First enable your plugin in your POM and call your assembly config :
<plugin>
<artifactId>maven-assembly-plugin</artifactId>
<!--I recommend 2.1 as later versions have a bug that may
Duplicate files in your archive
-->
<version>2.1</version>
<!--Executes the packaging along with the mvn package phase
-->
<executions>
<execution>
<id>make-assembly</id>
<phase>package</phase>
<goals>
<goal>attached</goal>
</goals>
</execution>
</executions>
<configuration>
<descriptors>
<!--Relative path to your descriptor -->
<descriptor>src/main/assembly/package.xml
</descriptor>
</descriptors>
</configuration>
</plugin>
Then in your descriptor you can decide how you want your layout to be before you package the whole thing
<assembly>
<!-- this will create an extra resource project-1.1.1-package.zip, you can
choose jar as well in the format-->
<id>package</id>
<formats>
<format>zip</format>
</formats>
<includeBaseDirectory>false</includeBaseDirectory>
<!-- Insert here extra files as configs or, batch files, resources, docs etc-->
<fileSets>
<fileSet>
<directory>src/main/assembly/files</directory>
<outputDirectory>/</outputDirectory>
<includes>
<include>**/conf/*.*</include>
<include>**/doc/*.*</include>
</includes>
</fileSet>
<!-- I like to integrate the jre as well... simplifies my deployement -->
<fileSet>
<directory>target/jre</directory>
<outputDirectory>/jre</outputDirectory>
</fileSet>
</fileSets>
<!-- This will scrub your dependencies and add them to your lib folder, I excluded
Test stuff as it is not needed, could have declared the resource as a test
only phase as well would not have had to exclude it here
-->
<dependencySets>
<dependencySet>
<outputDirectory>lib</outputDirectory>
<excludes>
<exclude>junit:junit</exclude>
</excludes>
</dependencySet>
</dependencySets>
</assembly>
This will create a zip file with the layout you have specified in your output directory config, package the whole thing as a zip file (you can choose zip, jar, war ...) and deploy it in my repository with the rest.
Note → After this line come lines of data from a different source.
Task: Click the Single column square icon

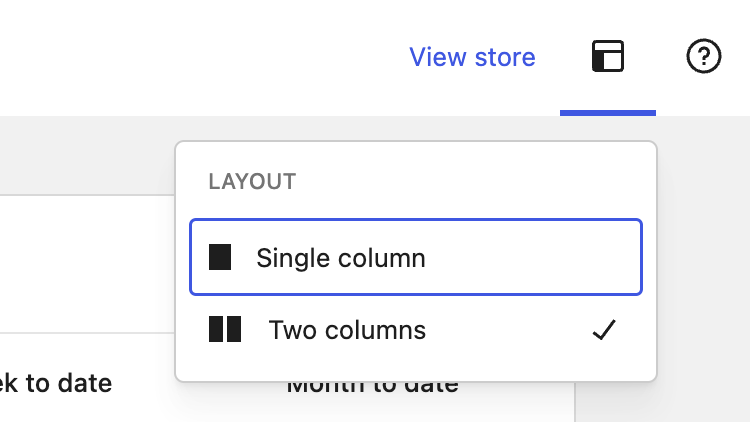Action: (220, 257)
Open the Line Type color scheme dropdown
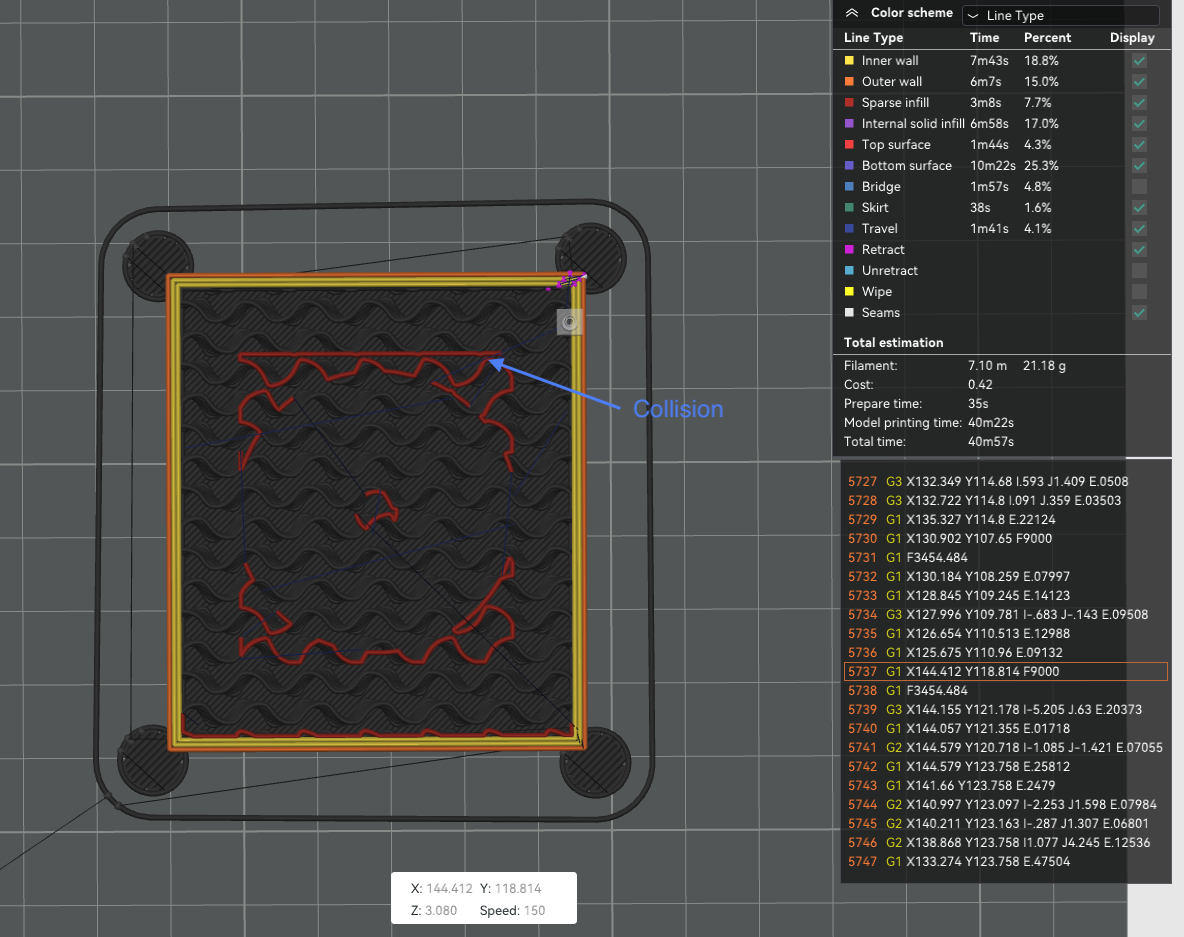The width and height of the screenshot is (1184, 937). click(x=1059, y=15)
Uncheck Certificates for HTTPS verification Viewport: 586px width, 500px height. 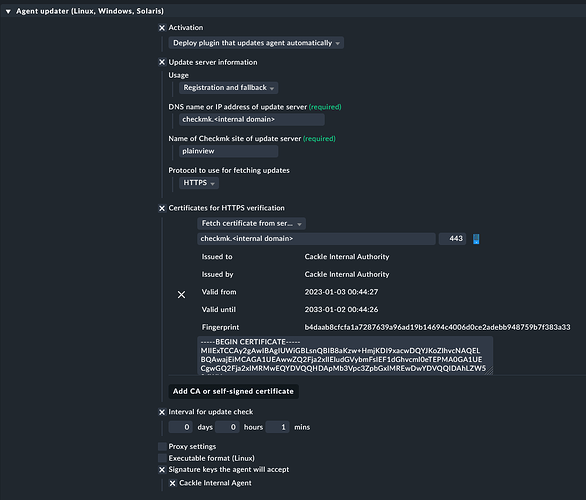[x=162, y=208]
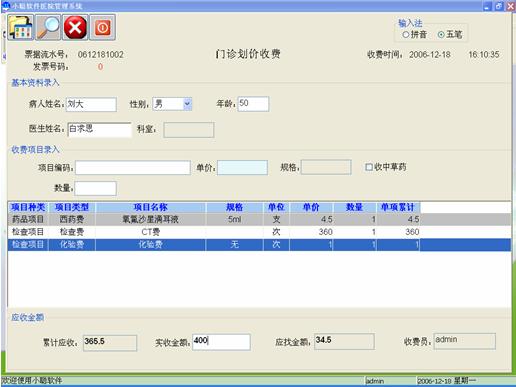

I skipped bits and pieces to make it simpler but my package expands to include batch files, dlls, config, doc and the JRE so everything needed is in the same zip... all is needed to run the thing is extract and click start.bat !
I could also probably make it in to a jar properly formatted with METADATA and just double click the jar itself to start it all, I did not need or have time to toy around this option but you may try it as well.
Beware of versions above 2.1 of the assembly plugin, it will create duplicate entries if your directives enable it to find the same file in different locations, this will give you a lib folder with the same jars repeating twice. not very dangerous as unzipping will collapse them but still annoying to have the unzip ask you if you want to overwrite files. Plus the fact that you do not know which won if somehow they turned out to be different in content.
Maven is great but I find that it is sometimes frustrating to get it working, Plus documentation can sometimes be hard to find and use. However, used appropriately it will save you tons of time.
good luck
See:
http://maven.apache.org/shared/maven-archiver/index.html
You should be able to use the maven-jar plugin to package up an archive, specify the main class to execute along with the classpath. It can generate a manifest file for you for your project.